We can do this by a mass calculation as we assume all of the H in octane becomes water.

1.4 grams octane (18 g H/ 114 g octane)(18 g H₂O/2 g H) = 1.99 g H₂O

Please consider a tutor. Take care.

The first step we need to take is to balance the combustion reaction. Heptane is particulary challenging, since the heptane molecule brings 8 carbons and 16 hydrogens that need to be accounted for on the product side. The issue quickly becomes mired down in the fact that oxygen only comes as a diatomic molecule. There is always an even number of O atoms. But the product side contains a molecule that has an odd number of O atoms. This/even/odd relationship often result in large coefficents, as we will see.

The basic reaction is C8H18 + O2 = CO2 + H2O. Start balancing by assigning a coefficient of 1 to the most complex molecule, which is the heptane in this case.

1C8H18 + O2 = CO2 + H2O

1 heptane molecule brings 8 C and 18 H atoms. Find homes for these atoms by changing the coefficients of the product side. The only place for C is the CO2, so assign it a coefficient of 8:

1C8H18 + O2 = 8CO2 + H2O

The only place for the 18 H atoms is the H2O, so assign the H2O a coefficient of 9:

1C8H18 + O2 = 8CO2 + 9H2O

The only element left is Oxygen, O. From the product side, we can count a total of (16 + 9) = 25 O atoms. We can add a coefficient for the reactant O2, but there are no whole number that will result in 25 O atoms. We can't have 1/2 of an O2 atom. For the moment, let's give it a coefficient of 12.5, just to get started:

1C8H18 + 12.5O2 = 8CO2 + 9H2O

The equation is now balanced, illegally. To fix the issue, simply multiply all coefficients by 2 in order to make the O coefficient a whole number:

2C8H18 + 25O2 = 16CO2 + 18H2O

The equation is now balanced, again, but legally now. Looks ugly, but it is correct.

Reactant Product

C 16 16

H 36 36

O 50 50 (32+18)

The question asks for the mass of water formed from 1.4 grams of octane. [I would have preferred a larger amount for all the time this is taking]. The balanced equation tells us that 2 moles of heptane will produce 18 moles of water. That sounds encouraging. But let's see how much mass of water this actually produces. The molar ratio of water to heptane is 18/2 or 9/1 (moles water/moles heptane)

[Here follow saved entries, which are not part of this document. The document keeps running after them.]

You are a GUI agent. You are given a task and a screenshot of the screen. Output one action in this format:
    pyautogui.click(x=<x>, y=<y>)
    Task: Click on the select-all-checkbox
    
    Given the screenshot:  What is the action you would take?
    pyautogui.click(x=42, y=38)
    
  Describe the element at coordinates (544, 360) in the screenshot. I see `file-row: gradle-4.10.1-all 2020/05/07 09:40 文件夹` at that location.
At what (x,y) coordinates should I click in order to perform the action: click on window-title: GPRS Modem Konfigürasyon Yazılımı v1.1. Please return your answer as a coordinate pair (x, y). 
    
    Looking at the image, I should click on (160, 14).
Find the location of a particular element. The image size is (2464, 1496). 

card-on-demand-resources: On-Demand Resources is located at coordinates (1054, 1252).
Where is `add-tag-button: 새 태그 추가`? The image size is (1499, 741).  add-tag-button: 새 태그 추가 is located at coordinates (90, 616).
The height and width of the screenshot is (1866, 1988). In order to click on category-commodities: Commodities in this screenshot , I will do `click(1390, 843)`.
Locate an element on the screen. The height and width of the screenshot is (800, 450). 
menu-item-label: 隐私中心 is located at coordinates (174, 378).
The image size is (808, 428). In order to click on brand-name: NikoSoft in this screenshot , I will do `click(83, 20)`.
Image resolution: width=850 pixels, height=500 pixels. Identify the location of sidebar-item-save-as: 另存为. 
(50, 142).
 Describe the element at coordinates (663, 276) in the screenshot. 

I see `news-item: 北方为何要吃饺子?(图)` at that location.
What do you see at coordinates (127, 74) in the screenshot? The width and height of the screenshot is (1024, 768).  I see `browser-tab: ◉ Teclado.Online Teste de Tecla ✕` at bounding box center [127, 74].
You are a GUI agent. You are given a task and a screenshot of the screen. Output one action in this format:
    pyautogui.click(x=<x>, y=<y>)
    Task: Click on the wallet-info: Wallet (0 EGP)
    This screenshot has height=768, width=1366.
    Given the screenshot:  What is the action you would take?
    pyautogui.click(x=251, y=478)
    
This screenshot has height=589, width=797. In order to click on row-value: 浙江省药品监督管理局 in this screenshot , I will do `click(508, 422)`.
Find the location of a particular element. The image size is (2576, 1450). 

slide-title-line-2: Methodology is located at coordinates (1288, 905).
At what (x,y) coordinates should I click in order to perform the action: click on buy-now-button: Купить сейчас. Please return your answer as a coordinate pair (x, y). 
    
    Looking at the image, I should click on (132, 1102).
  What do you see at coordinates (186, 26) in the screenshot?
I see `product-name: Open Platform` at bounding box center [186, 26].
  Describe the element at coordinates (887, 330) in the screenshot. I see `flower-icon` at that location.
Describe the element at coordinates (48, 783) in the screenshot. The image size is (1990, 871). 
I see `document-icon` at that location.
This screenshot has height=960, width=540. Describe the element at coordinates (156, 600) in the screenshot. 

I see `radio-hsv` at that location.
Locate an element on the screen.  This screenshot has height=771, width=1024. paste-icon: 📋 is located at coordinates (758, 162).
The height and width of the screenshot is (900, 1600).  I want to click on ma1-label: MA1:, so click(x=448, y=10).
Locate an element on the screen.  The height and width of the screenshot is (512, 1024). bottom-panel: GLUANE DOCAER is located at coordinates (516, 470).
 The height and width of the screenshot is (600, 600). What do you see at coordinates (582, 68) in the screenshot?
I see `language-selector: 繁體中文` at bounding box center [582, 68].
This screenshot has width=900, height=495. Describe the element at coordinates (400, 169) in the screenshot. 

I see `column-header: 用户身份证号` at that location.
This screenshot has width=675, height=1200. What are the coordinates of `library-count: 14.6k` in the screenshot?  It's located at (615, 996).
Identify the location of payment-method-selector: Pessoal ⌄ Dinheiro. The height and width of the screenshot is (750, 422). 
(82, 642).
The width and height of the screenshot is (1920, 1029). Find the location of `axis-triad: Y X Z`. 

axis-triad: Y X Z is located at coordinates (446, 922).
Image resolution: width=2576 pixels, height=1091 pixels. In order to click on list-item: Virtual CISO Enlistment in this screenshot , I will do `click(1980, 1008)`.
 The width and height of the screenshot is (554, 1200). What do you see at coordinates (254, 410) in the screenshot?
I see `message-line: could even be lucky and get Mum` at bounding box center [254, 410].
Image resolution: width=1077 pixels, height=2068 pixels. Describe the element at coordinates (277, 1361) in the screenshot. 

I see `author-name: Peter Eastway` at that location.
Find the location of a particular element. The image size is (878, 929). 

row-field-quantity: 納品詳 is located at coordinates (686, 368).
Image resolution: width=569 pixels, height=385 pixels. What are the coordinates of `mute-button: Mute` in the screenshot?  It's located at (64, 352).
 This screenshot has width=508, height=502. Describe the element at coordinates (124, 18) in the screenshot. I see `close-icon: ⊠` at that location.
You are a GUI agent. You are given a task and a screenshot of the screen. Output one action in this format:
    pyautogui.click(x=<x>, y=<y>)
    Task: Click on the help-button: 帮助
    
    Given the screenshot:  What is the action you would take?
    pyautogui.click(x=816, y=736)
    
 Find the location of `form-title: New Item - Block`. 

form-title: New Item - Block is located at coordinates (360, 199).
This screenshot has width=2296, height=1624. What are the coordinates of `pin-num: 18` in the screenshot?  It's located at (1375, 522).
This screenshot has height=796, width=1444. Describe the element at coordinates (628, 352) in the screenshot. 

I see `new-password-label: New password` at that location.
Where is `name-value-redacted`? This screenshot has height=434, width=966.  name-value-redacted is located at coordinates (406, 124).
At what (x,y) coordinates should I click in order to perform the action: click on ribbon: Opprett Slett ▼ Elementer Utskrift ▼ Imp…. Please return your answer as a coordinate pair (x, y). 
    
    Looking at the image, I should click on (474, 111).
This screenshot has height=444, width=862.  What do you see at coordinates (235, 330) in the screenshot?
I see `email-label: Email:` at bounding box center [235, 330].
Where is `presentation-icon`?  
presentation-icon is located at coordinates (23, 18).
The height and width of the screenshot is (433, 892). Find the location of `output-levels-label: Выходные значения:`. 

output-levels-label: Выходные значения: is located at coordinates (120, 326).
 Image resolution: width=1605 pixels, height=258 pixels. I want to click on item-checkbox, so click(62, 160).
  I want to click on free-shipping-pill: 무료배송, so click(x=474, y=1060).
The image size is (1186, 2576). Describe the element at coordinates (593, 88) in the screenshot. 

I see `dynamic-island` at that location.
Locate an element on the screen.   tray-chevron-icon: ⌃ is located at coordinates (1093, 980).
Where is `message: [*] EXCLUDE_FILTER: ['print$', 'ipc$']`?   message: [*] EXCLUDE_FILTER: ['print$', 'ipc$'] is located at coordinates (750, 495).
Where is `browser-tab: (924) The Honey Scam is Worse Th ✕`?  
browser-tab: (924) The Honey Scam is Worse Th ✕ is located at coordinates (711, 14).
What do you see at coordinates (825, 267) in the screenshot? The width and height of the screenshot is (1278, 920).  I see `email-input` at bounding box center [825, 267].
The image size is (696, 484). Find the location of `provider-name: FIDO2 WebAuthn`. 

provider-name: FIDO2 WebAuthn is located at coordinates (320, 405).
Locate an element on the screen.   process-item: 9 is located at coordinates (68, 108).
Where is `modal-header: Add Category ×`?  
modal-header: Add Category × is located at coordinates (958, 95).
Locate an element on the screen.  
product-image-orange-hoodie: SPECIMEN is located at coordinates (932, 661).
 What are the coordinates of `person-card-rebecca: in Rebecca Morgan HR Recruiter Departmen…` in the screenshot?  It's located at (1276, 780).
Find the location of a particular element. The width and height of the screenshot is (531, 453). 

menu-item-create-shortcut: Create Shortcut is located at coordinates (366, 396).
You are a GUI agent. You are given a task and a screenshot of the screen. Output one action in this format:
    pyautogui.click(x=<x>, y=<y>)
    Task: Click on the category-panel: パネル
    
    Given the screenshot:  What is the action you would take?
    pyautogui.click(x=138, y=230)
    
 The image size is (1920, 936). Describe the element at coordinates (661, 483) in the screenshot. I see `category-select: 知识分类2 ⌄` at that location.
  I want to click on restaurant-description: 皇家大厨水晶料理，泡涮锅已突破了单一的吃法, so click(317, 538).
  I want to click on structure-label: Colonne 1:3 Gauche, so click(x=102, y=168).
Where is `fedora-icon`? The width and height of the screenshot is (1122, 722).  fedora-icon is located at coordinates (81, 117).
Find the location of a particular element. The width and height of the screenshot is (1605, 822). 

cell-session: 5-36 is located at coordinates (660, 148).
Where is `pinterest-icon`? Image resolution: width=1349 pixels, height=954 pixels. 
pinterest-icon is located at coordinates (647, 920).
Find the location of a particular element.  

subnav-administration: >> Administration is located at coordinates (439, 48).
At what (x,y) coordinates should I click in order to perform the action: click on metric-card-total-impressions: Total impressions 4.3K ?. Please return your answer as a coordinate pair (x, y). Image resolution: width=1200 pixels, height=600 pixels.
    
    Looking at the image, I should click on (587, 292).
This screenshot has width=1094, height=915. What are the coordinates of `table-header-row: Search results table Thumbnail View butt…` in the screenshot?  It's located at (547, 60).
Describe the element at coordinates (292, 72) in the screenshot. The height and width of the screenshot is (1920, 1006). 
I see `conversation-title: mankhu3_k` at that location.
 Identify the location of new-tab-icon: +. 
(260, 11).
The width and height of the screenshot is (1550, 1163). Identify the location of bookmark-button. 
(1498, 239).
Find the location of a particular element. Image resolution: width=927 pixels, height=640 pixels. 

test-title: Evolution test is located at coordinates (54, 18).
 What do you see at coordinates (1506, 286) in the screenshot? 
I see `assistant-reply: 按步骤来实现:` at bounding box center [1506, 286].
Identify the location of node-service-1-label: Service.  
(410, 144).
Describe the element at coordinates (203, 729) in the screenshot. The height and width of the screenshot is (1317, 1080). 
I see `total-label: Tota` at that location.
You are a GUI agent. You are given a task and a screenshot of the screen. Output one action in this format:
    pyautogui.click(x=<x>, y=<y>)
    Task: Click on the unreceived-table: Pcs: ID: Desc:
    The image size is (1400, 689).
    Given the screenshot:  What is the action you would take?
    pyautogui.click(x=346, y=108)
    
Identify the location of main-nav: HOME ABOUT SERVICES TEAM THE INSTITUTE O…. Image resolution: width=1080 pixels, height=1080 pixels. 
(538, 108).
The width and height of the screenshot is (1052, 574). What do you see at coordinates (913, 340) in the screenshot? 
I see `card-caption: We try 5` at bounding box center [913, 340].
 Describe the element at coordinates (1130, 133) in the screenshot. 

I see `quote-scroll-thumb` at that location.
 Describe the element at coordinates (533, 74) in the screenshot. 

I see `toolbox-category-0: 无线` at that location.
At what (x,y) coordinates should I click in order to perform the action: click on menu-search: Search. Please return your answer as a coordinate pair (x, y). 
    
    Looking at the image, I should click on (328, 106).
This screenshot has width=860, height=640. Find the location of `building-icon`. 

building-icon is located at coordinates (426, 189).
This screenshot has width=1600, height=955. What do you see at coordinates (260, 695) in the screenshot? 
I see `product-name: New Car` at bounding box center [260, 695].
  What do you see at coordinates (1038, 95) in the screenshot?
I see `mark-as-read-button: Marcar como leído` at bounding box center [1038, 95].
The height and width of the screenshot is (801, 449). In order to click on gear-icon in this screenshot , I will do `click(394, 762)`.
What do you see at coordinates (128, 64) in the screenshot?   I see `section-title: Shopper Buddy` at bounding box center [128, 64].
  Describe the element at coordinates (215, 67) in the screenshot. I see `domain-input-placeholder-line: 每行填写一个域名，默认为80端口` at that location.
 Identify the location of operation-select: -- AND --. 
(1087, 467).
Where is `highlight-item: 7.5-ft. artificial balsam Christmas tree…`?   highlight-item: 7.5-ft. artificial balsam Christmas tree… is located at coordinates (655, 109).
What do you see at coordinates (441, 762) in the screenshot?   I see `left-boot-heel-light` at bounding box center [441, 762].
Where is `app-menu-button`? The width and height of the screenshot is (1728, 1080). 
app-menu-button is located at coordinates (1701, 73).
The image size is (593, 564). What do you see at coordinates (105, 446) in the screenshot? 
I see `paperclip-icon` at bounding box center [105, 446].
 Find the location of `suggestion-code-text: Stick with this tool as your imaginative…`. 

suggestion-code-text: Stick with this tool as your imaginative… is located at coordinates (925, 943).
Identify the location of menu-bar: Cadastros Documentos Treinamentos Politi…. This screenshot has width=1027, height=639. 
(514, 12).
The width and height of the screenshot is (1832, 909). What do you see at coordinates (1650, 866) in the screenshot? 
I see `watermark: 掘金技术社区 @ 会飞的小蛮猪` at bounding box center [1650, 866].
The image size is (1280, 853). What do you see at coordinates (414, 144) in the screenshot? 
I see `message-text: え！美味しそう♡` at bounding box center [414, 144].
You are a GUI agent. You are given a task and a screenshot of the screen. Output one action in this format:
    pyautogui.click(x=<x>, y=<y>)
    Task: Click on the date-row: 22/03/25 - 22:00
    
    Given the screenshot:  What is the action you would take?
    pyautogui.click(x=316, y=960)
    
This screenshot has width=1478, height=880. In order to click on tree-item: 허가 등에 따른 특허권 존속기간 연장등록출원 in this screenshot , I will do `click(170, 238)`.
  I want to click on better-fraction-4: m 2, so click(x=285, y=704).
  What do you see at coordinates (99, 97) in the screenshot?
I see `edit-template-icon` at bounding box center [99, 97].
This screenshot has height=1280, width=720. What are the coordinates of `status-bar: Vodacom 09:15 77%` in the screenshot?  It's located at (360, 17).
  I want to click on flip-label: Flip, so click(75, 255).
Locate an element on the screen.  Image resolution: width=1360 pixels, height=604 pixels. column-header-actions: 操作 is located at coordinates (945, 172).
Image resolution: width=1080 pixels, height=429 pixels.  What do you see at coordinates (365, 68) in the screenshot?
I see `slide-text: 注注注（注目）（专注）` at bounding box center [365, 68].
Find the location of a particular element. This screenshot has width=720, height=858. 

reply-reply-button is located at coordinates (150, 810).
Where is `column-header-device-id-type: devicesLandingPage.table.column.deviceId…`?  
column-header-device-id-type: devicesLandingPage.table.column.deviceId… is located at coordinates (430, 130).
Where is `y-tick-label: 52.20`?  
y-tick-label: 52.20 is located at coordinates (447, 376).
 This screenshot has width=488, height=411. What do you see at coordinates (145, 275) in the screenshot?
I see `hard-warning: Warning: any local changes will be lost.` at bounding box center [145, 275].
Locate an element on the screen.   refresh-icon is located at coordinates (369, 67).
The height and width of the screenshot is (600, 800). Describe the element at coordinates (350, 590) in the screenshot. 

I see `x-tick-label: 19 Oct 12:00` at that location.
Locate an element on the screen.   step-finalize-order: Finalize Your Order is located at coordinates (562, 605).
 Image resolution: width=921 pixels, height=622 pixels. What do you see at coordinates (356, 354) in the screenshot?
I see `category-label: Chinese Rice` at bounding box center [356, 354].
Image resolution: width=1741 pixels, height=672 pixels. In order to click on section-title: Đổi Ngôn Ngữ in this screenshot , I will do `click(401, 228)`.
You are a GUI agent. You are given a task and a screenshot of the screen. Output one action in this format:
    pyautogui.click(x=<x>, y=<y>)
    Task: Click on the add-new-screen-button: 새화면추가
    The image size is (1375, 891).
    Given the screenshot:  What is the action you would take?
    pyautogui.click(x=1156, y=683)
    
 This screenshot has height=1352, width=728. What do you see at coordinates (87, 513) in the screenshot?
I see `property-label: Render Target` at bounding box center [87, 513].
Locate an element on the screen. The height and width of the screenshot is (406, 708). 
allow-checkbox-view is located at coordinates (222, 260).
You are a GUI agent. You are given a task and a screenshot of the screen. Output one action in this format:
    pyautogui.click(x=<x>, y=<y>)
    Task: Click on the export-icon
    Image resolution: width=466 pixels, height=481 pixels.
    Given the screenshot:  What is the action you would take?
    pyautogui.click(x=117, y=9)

Convert the 1.4 grams of octane into moles octane, by dividing the mass by the molar mass of octane (114 g/mole).

(1.4g octane)/(114 g/mole) = 0.0123 moles heptane [ouch]

Multiply by the molar ratio from above to find moles water produced:

(0.0123 moles heptane)*(9 moles water)/(1 mole heptane) = 0.11 moles H2O

Multiply moles H2O produced by the molar mass of H2O (18g/mole) = 1.99 grams.

We should expect 1.99 grams of water when 1.4 grams of octane is combusted. Fun, but not worth the effort.